Qualitative Results. In contrast to heuristic edge generation techniques, NGM automatically discovers the important node relationships by optimizing the graph structure for the few-shot learning objective, leading to better prediction performance. NGM has the freedom to learn edge semantics beyond specific hand-designed criteria (e.g., proximity) for node linking. We visualize learned edges in Figs. 5 and 6. NGM-learned graphs (green) contain node relationships that are not captured in heuristic-defined graphs (red).

Cleaning microwave in Fig. 5 links the human node with a cleaning cloth, while NGM additionally links the human with the microwave, even placing stronger weight on the human-microwave than the human-cloth edge, showing that this relationship is critical to predicting the action class. In making cereal, we see that the heuristic graph links a naive edge between the human and the cereal. NGM also predicts this edge, but also learned the relevance of the milk jug and the bowl for the cereal-making action, despite the human not being in contact with these objects.

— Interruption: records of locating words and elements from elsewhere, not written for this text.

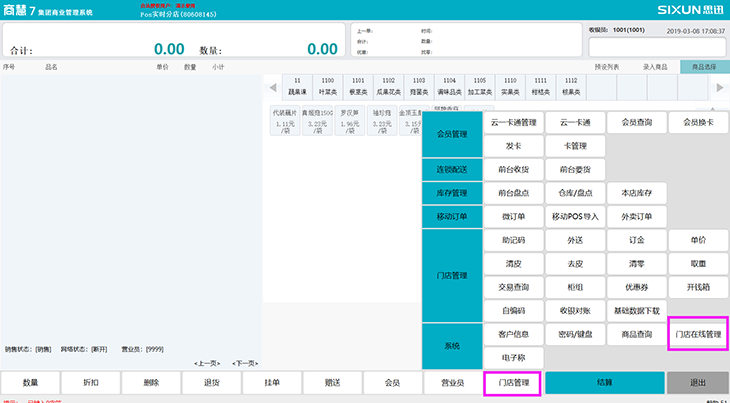The width and height of the screenshot is (730, 403).
Task: Select the 1100 叶菜类 category
Action: (327, 86)
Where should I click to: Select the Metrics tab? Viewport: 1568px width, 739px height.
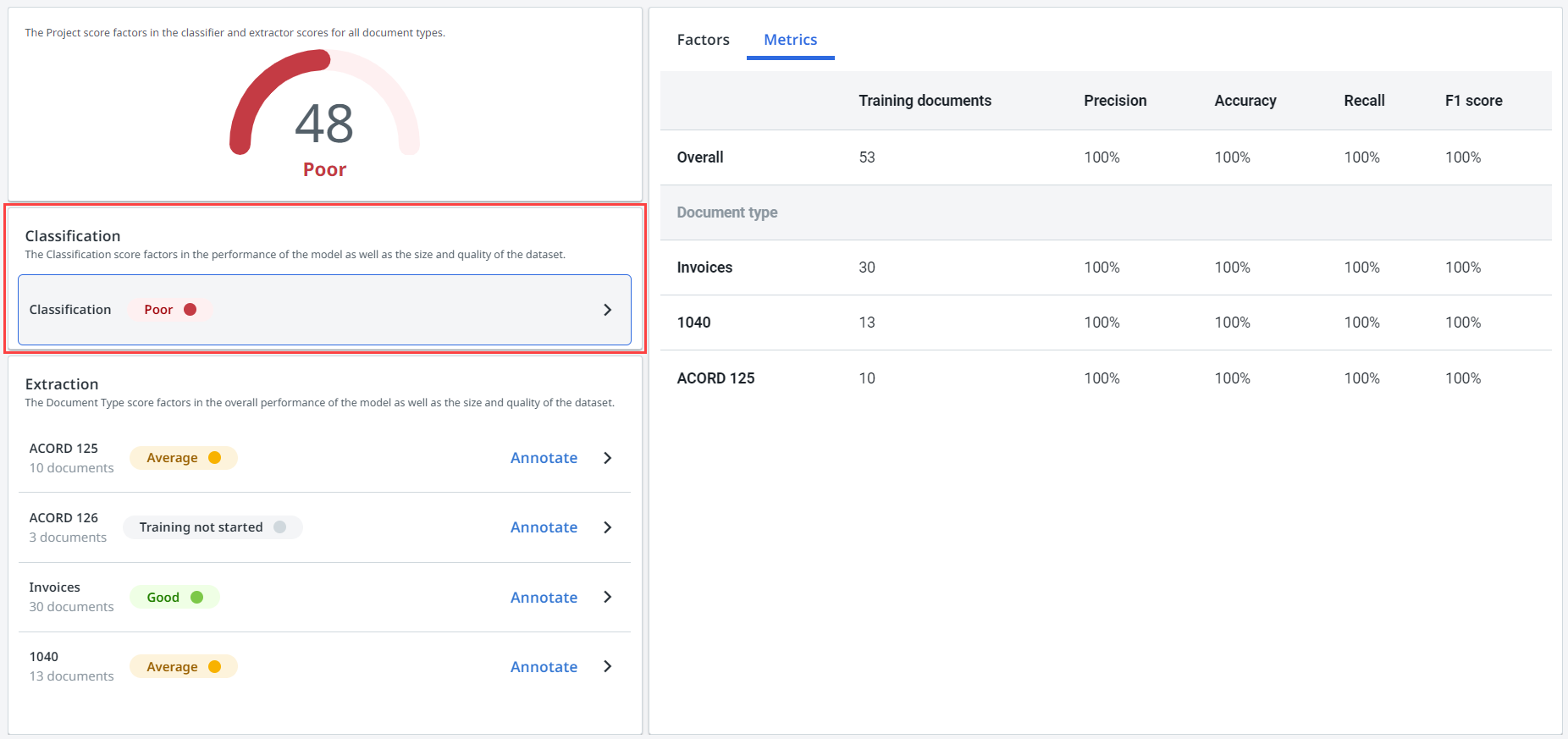[790, 40]
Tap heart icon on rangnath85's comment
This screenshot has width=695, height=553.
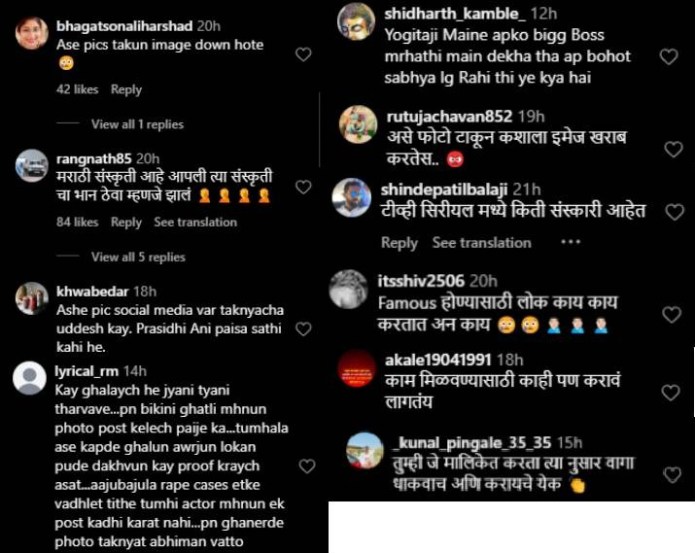tap(303, 187)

We similarly visualize our learned node relationships on the PiGraphs dataset in Fig. 6, in comparison to the heuristic graphs. The heuristic graph (Top) mainly captures the human skeleton and the immediate objects in contact with skeleton joints. Such a representation is akin to several existing methods on pose-based action recognition methods [29, 30]. In contrast, our learned graph captures far more complex relationships in the scene that are directly optimal for predicting the corresponding action class. Our learned edges tend to center towards the human, which is intuitive given that the PiGraphs dataset is focused on human-centric interactions. However, the edges do not contain the human skeleton edges, suggesting that edges between human joints may not actually be crucial to the classification of action scenes.

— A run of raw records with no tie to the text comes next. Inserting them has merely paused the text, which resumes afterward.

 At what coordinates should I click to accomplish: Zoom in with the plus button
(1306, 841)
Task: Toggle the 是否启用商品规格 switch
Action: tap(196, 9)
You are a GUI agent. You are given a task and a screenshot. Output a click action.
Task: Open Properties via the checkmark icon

Table 3. Matching Ablation Study. We evaluate the performance of our features matching and our graph structure matching, as well as the combination of both.

5.4 Evaluating Graph Matching Representation

In contrast to classical graph matching [47] and graph embeddings [42], our proposed graph tensor in Sect. 4.2 combines both the node representation along with the graph structure to our matching function. We now analyze the importance of combining the continuous feature with the graph structure. The results are shown in Table 3. It can be seen that having only the node representation or the graph structure cannot fully represent the graph for few-shot learning. This shows that there exists complementary information in the holistic graph embedding and the structural adjacency matrix, and the proposed graph tensor is able to leverage and combine both information.

6 Conclusion

We presented Neural Graph Matching (NGM) Networks, a novel few-shot learning framework that leverage the inherent spatial information in 3D through a graphical intermediate representation. NGM consists of two parts: a graph generator, and a graph matching metric, which can be jointly trained in an end-to-end fashion to directly optimize for the few-shot learning objective. We demonstrate that this leads to stronger generalization to unseen classes with only a few-example when compared to both holistic and heuristic-defined approaches.